■ **Extracted entries**:
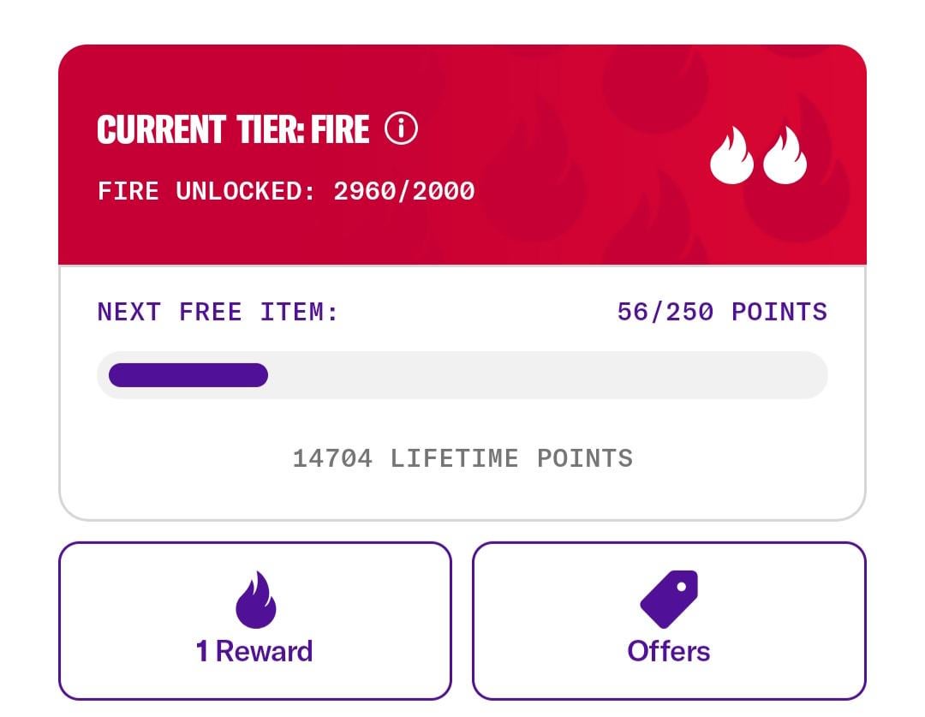Tap the "1 Reward" text label

pos(254,651)
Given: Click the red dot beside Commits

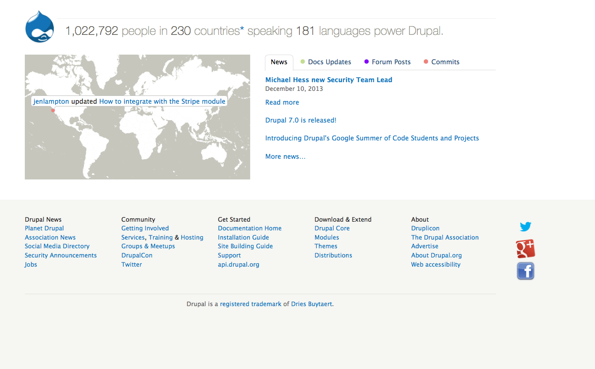Looking at the screenshot, I should pyautogui.click(x=426, y=61).
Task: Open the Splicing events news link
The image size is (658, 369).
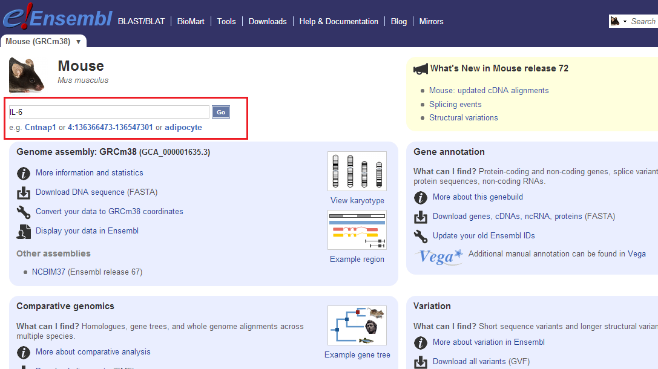Action: 455,104
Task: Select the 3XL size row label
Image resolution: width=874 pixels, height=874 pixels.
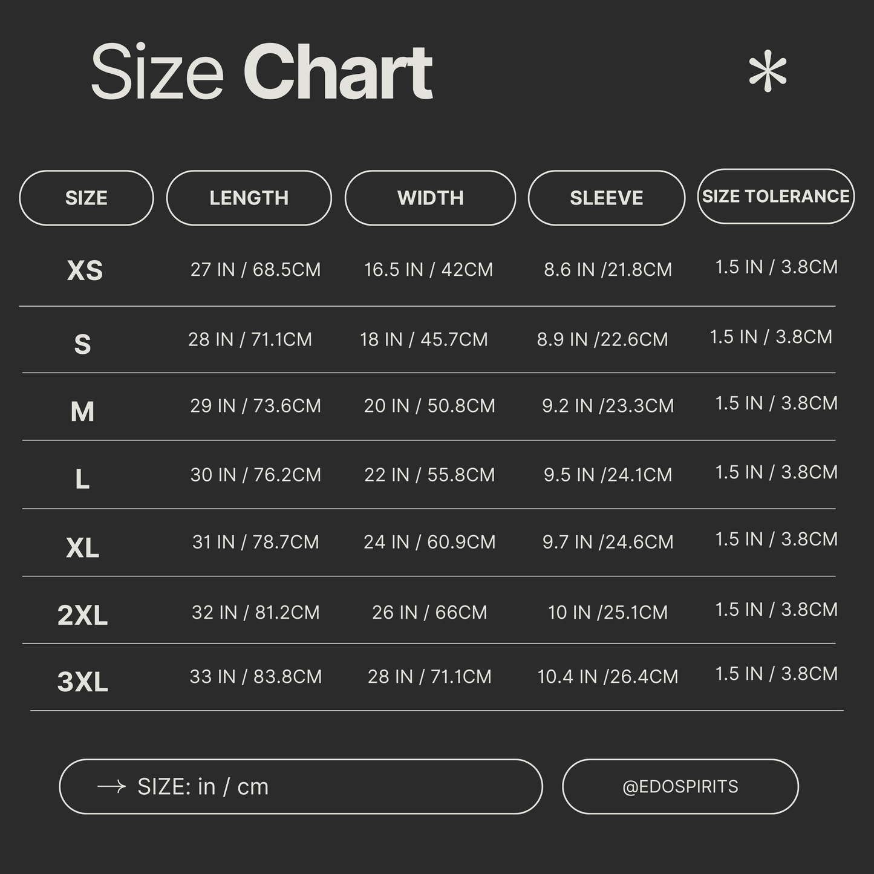Action: [82, 682]
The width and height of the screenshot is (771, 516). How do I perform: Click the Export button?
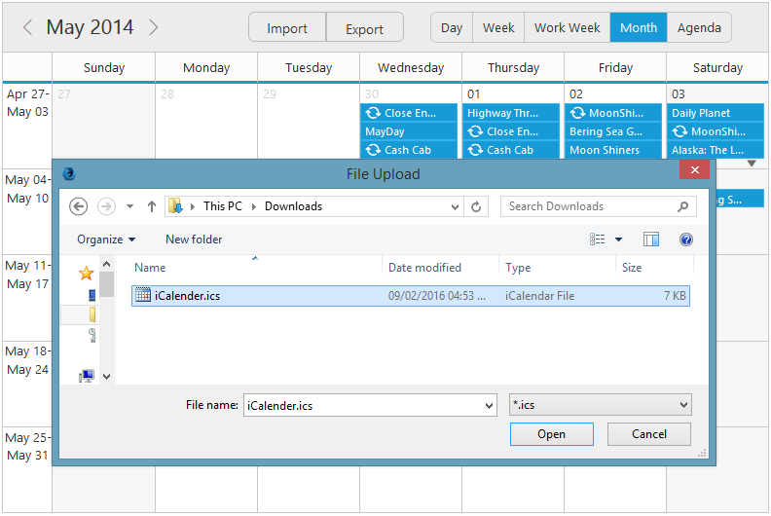tap(364, 28)
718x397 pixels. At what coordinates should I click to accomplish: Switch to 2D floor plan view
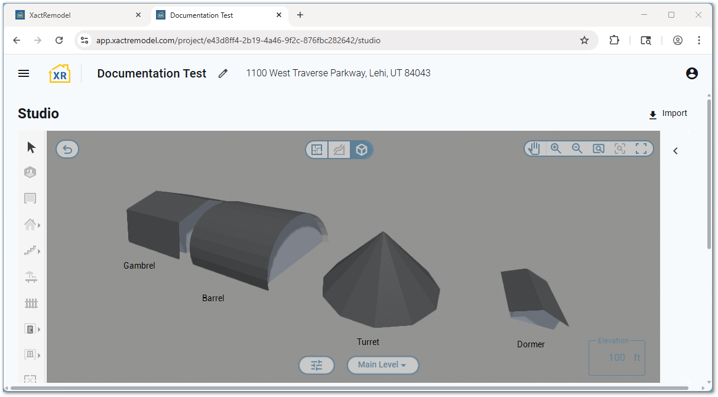(x=317, y=150)
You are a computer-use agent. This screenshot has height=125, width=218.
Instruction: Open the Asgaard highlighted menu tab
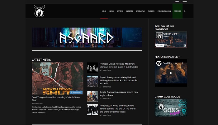[177, 11]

■ **Task objective**: What you need to retype is every line from the one that has "Instruction: Open the" through the last line of the listing, both included, with the pictures left out.

■ **Result**:
Instruction: Open the Asgaard highlighted menu tab
[177, 11]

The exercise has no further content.